While Sandberg makes some valid points about women downplaying their worth or being afraid to negotiate for raises (this goes back to how often women, especially white women, are socialized to "be happy just to be here" then "apologize for existing"), her story is lacking in how myopic her view is. She's wealthy, accomplished, has an equally successful and supportive husband, nannies and had a career shepherded by a powerful man before blossoming as an executive and becoming the leader she is today. 

Basically, she's the best case scenario.

But to say women are holding women back is too broad when she really means "Upper-middle-to-upper-class women hold themselves and each other back in a debate over whether or not they want equality or for men to simply be nicer to them." This is not a debate we're all having in the lower classes and ethnic groups. Our lady lament is more like "why isn't family leave time universal," "why won't my job let me take time off to attend to my sick kid," "why did I stop getting promotions just because I got pregnant," "why do I get such crappy wages compared to my male counterparts," "I wish Jim in accounting would stop hitting on me it makes me uncomfortable," "I wish my husband — if I have one — was more supportive or would at least wash the dishes sometimes" and so forth. Essentially problems that have little to do with the "lady within" but everything to do with the patriarchal world without. Where pregnancy is talked about by some like it's a disease and people think your womb (and what does or doesn't go in it) needs regulation. 
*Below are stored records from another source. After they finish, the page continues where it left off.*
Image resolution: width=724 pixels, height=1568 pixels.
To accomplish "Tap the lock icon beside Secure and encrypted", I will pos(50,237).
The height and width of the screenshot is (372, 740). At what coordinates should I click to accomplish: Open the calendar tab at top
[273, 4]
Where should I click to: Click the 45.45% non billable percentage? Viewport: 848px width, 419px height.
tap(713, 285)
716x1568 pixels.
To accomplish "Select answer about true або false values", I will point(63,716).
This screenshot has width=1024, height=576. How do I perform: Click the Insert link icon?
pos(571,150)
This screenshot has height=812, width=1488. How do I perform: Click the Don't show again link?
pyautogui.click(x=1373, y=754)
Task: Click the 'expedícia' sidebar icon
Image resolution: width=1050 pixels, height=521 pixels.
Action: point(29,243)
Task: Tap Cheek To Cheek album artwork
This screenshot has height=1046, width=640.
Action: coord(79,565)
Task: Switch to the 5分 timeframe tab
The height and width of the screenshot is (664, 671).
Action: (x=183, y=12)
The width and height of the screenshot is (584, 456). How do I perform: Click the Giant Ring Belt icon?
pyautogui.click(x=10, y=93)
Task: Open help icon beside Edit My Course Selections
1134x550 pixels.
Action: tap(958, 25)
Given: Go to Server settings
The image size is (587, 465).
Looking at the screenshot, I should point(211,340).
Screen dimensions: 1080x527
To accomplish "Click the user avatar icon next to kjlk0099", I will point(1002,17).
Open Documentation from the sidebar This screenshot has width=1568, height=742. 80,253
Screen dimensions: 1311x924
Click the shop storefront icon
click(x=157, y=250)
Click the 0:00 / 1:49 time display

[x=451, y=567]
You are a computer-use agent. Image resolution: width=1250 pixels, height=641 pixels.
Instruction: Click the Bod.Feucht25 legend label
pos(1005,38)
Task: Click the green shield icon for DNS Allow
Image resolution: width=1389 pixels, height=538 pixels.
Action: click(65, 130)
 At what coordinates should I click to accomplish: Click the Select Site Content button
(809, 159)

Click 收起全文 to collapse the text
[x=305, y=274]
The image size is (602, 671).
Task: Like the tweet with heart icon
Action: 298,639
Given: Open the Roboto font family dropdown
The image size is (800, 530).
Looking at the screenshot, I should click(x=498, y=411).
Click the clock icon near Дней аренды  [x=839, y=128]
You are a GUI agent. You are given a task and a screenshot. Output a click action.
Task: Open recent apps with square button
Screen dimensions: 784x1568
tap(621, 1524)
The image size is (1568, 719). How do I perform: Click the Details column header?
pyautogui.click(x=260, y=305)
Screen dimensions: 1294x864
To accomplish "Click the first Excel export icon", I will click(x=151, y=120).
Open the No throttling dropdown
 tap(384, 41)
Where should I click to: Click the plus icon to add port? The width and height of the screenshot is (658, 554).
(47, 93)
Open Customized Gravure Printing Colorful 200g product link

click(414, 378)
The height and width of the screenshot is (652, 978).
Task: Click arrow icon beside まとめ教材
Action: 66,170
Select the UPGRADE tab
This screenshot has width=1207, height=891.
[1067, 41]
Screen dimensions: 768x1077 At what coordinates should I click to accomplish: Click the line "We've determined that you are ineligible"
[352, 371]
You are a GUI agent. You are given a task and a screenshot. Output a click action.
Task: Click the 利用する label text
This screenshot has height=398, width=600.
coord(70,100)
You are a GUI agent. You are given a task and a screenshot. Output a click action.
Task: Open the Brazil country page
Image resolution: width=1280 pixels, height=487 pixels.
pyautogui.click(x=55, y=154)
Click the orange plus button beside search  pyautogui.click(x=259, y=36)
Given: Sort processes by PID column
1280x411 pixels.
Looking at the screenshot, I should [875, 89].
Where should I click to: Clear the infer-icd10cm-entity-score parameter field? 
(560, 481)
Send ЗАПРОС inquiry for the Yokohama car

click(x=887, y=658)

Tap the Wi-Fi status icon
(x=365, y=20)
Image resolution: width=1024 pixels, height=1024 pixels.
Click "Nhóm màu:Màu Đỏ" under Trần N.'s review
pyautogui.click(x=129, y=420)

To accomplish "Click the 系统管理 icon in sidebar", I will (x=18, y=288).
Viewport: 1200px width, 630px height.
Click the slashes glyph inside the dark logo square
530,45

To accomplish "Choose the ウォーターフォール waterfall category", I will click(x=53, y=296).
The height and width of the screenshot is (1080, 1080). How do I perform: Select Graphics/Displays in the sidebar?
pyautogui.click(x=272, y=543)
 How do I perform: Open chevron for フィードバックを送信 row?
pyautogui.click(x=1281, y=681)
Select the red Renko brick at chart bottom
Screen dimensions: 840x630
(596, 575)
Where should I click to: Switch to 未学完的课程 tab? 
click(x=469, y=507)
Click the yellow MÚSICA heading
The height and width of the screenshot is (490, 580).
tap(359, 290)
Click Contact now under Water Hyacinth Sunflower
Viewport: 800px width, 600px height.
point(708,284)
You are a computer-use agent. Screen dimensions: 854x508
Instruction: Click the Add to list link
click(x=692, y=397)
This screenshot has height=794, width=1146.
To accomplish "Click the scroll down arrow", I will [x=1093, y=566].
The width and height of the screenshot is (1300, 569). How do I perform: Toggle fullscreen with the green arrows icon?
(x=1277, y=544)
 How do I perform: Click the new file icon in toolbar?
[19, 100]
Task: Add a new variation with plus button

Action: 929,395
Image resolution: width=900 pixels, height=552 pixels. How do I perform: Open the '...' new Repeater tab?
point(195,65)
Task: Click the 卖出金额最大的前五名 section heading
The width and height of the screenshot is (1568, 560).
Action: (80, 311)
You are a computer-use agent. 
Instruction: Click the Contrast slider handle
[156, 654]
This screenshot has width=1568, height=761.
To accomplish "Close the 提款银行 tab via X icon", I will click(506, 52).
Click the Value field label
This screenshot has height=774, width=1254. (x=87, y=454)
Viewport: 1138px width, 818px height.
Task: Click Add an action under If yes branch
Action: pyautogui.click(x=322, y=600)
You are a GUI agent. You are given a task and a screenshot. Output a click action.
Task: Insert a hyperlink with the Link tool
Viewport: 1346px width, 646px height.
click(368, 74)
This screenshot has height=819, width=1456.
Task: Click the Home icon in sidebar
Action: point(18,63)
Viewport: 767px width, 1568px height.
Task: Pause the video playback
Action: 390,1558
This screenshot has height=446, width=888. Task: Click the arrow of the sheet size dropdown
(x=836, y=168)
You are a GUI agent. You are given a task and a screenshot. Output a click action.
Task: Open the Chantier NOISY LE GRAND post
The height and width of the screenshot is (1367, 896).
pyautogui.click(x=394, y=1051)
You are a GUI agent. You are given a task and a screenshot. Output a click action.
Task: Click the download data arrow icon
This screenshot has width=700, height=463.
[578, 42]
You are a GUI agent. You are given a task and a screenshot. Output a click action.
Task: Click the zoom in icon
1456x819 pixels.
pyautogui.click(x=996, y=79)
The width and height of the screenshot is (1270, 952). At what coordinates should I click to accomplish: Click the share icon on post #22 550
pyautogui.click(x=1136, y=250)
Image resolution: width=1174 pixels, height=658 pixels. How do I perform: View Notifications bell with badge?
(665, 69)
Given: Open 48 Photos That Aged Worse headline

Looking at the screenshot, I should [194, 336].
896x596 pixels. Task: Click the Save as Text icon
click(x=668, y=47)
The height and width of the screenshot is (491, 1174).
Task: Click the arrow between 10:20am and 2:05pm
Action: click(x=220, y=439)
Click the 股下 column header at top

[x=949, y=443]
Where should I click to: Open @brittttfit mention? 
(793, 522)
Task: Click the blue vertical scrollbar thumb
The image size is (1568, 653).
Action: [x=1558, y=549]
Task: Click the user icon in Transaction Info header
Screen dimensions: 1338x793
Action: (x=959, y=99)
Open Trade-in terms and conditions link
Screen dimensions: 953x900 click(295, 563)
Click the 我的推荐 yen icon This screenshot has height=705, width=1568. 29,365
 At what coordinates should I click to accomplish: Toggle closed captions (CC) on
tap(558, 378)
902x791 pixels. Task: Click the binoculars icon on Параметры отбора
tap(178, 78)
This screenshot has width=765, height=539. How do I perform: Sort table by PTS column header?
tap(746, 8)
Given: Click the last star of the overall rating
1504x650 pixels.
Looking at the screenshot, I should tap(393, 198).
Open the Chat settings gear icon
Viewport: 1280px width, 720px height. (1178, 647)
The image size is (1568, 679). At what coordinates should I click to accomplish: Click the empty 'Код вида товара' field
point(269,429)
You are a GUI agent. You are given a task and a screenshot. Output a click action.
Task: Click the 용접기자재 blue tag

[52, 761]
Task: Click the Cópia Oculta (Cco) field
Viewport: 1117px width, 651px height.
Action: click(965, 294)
For Black women, the situation is often more nuanced or entirely different altogether. Recent studies show Black women, unlike White women, are not penalized for being assertive in the workplace and that their peers actually expect it. (That is the first time ever I think a stereotype worked for me.) And unlike Sandberg's lack of female mentors, I'm drowning in them. A while back on Michel Martin's show on NPR I spoke out about how women helped me, including Martin herself, in getting my writing and my blog a wider audience. Far from what reality shows reveal, the Black women in my life have been champions, sisters, friends and cohorts, not enemies. A win for one has been a win for all. As for the one woman who can't play nice with others, no one's studying her. She doesn't want to be part of Team Black Woman anyway. She likes being a token. The women I've known did not.